How to build an AI agent — practical guide from a team that ships them

The internet has roughly a hundred guides on how to build an AI agent that get you to a working demo. Almost none of them get you to a production agent that works on day 60.

This is the version we'd give a senior engineer joining our team, focused on the parts that actually matter when real users start using the thing.

Step 0: Pick the right use case

Before any code, decide if this should be an agent at all.

Good fit for an agent:

Multi-step task where the path varies.
Touches multiple systems (CRM, helpdesk, database, calendar).
"Mostly right" is fine; humans handle edge cases.
Volume justifies the build cost.

Bad fit:

Deterministic transformation (input → known steps → output). That's workflow automation. Build that instead.
High-stakes single action with no acceptable failure mode.
Genuinely novel work where there's no pattern to learn.
Low volume (5 instances a month). The build cost won't pay back.

If your use case fails the first test, building an agent is the wrong move. Stop here.

Step 1: Design the system, not the prompt

Most agent failures come from people optimizing prompts before designing the system. The system has several pieces; the prompt is one of them.

Design these before writing code:

The goal and success criteria

What is the agent supposed to accomplish? What does "success" mean concretely? How will you measure it? Written down, sharable, agreed.

The tools

What can the agent do? Each tool is a function with a name, description, input schema, output schema. The tool descriptions are part of the agent's understanding of its world — write them carefully.

Common starting tools:

Read from the CRM (by ID, by query)
Update CRM record (with strict schema)
Search knowledge base (RAG)
Send email (with approval gate for production)
Lookup customer order
Issue refund (with approval gate)
Escalate to human (with reason)

The escalate-to-human tool is mandatory. Build it first.

The memory

What does the agent remember within a session? Across sessions? About users? About facts in the world?

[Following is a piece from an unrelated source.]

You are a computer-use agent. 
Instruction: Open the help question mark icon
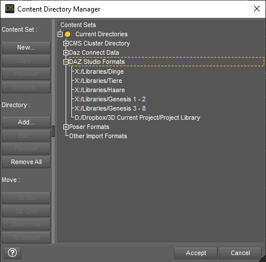click(13, 253)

Most agents need at least:

Conversation history within session (passed in context).
User profile retrievable by ID.
Recent interactions retrievable by user ID.

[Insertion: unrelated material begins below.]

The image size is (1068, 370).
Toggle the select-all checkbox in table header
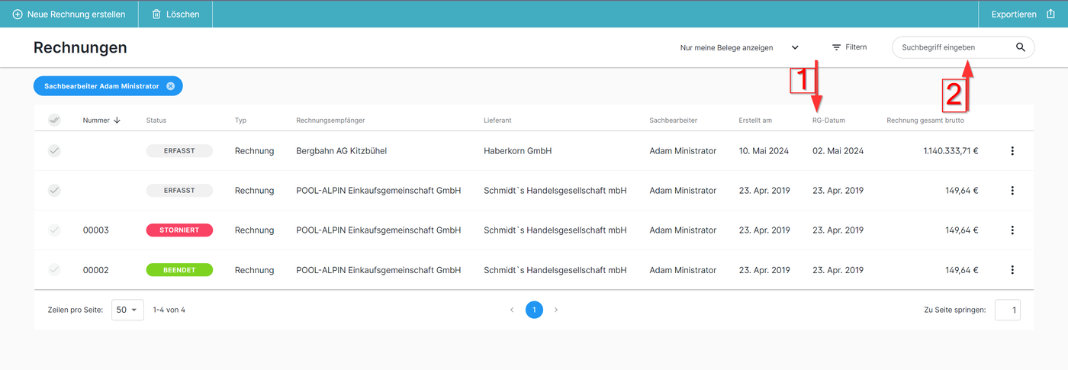[x=54, y=120]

Vector stores (pgvector, Pinecone) are useful for semantic retrieval. SQL is fine for structured lookup. Use both.

The escalation rules

When does the agent stop autonomy and call for a human?

Below a confidence threshold (you set the threshold).
When a destructive action is requested (refund > $X, deletion, mass action).
When the user explicitly asks for a human.
When the agent has tried twice and failed.
When sensitive topics come up (legal threats, accusations, safety).

Each escalation should bring the human the full context — not the customer typing "I want a human" and the human starting from zero.

The evals

What test cases will tell you the agent works? Build the eval suite before optimizing the prompts. Without it, you're guessing.

A starter eval suite for a customer support agent:

20 happy-path cases with expected actions and tone.
20 edge cases the agent should escalate.
20 sensitive cases (frustrated users, complex policies) the agent should handle carefully.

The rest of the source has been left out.